◆ Description of the task
Every entry that follows should be written out again exactly.

Saved data entries
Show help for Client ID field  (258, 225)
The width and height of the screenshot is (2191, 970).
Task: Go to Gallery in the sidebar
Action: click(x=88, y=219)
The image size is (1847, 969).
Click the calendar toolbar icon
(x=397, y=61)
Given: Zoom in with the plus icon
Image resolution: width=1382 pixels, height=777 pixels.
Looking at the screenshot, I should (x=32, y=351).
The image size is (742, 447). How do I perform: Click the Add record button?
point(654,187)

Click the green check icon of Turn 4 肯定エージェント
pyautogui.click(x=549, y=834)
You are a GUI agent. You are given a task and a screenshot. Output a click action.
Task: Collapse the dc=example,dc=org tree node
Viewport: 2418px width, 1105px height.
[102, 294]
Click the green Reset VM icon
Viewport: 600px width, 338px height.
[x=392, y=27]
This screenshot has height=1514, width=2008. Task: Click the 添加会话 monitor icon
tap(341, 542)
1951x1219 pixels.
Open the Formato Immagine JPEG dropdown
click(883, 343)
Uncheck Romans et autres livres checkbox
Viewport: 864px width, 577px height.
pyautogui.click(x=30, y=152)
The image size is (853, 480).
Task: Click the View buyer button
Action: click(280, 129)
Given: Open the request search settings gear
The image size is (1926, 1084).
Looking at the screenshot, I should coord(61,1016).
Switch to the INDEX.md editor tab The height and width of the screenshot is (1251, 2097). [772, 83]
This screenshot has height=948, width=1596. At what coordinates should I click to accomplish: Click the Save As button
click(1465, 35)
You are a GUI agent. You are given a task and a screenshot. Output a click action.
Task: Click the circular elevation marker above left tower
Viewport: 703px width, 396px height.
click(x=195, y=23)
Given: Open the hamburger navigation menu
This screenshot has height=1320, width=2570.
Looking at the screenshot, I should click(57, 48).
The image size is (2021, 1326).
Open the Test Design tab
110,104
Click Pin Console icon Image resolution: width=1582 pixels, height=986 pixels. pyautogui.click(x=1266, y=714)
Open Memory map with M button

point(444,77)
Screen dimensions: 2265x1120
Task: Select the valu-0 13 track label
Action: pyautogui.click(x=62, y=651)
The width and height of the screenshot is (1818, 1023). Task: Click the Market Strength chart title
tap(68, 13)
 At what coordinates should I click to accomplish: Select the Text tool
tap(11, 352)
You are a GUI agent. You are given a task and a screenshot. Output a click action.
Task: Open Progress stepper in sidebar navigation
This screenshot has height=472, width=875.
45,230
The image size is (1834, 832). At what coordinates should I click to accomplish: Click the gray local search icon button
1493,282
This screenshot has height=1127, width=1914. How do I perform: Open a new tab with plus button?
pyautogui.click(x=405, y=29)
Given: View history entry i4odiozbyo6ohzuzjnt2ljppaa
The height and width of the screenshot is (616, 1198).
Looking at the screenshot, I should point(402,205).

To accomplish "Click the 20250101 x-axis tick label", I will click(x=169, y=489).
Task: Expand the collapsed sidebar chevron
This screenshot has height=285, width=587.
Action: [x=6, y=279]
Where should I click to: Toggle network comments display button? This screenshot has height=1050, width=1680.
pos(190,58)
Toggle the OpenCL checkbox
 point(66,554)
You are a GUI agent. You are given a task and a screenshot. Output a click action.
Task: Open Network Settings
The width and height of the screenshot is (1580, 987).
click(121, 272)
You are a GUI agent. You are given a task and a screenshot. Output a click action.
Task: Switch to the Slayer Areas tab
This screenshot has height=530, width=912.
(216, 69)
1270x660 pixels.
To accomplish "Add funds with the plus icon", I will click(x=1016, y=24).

◆ Solution
Show help for Client ID field  (258, 225)
The width and height of the screenshot is (2191, 970).
Task: Go to Gallery in the sidebar
Action: click(x=88, y=219)
The image size is (1847, 969).
Click the calendar toolbar icon
(x=397, y=61)
Given: Zoom in with the plus icon
Image resolution: width=1382 pixels, height=777 pixels.
Looking at the screenshot, I should (x=32, y=351).
The image size is (742, 447). How do I perform: Click the Add record button?
point(654,187)

Click the green check icon of Turn 4 肯定エージェント
pyautogui.click(x=549, y=834)
You are a GUI agent. You are given a task and a screenshot. Output a click action.
Task: Collapse the dc=example,dc=org tree node
Viewport: 2418px width, 1105px height.
[102, 294]
Click the green Reset VM icon
Viewport: 600px width, 338px height.
[x=392, y=27]
This screenshot has height=1514, width=2008. Task: Click the 添加会话 monitor icon
tap(341, 542)
1951x1219 pixels.
Open the Formato Immagine JPEG dropdown
click(883, 343)
Uncheck Romans et autres livres checkbox
Viewport: 864px width, 577px height.
pyautogui.click(x=30, y=152)
The image size is (853, 480).
Task: Click the View buyer button
Action: click(280, 129)
Given: Open the request search settings gear
The image size is (1926, 1084).
Looking at the screenshot, I should coord(61,1016).
Switch to the INDEX.md editor tab The height and width of the screenshot is (1251, 2097). [772, 83]
This screenshot has height=948, width=1596. At what coordinates should I click to accomplish: Click the Save As button
click(1465, 35)
You are a GUI agent. You are given a task and a screenshot. Output a click action.
Task: Click the circular elevation marker above left tower
Viewport: 703px width, 396px height.
click(x=195, y=23)
Given: Open the hamburger navigation menu
This screenshot has height=1320, width=2570.
Looking at the screenshot, I should click(57, 48).
The image size is (2021, 1326).
Open the Test Design tab
110,104
Click Pin Console icon Image resolution: width=1582 pixels, height=986 pixels. pyautogui.click(x=1266, y=714)
Open Memory map with M button

point(444,77)
Screen dimensions: 2265x1120
Task: Select the valu-0 13 track label
Action: pyautogui.click(x=62, y=651)
The width and height of the screenshot is (1818, 1023). Task: Click the Market Strength chart title
tap(68, 13)
 At what coordinates should I click to accomplish: Select the Text tool
tap(11, 352)
You are a GUI agent. You are given a task and a screenshot. Output a click action.
Task: Open Progress stepper in sidebar navigation
This screenshot has height=472, width=875.
45,230
The image size is (1834, 832). At what coordinates should I click to accomplish: Click the gray local search icon button
1493,282
This screenshot has height=1127, width=1914. How do I perform: Open a new tab with plus button?
pyautogui.click(x=405, y=29)
Given: View history entry i4odiozbyo6ohzuzjnt2ljppaa
The height and width of the screenshot is (616, 1198).
Looking at the screenshot, I should point(402,205).

To accomplish "Click the 20250101 x-axis tick label", I will click(x=169, y=489).
Task: Expand the collapsed sidebar chevron
This screenshot has height=285, width=587.
Action: [x=6, y=279]
Where should I click to: Toggle network comments display button? This screenshot has height=1050, width=1680.
pos(190,58)
Toggle the OpenCL checkbox
 point(66,554)
You are a GUI agent. You are given a task and a screenshot. Output a click action.
Task: Open Network Settings
The width and height of the screenshot is (1580, 987).
click(121, 272)
You are a GUI agent. You are given a task and a screenshot. Output a click action.
Task: Switch to the Slayer Areas tab
This screenshot has height=530, width=912.
(216, 69)
1270x660 pixels.
To accomplish "Add funds with the plus icon", I will click(x=1016, y=24).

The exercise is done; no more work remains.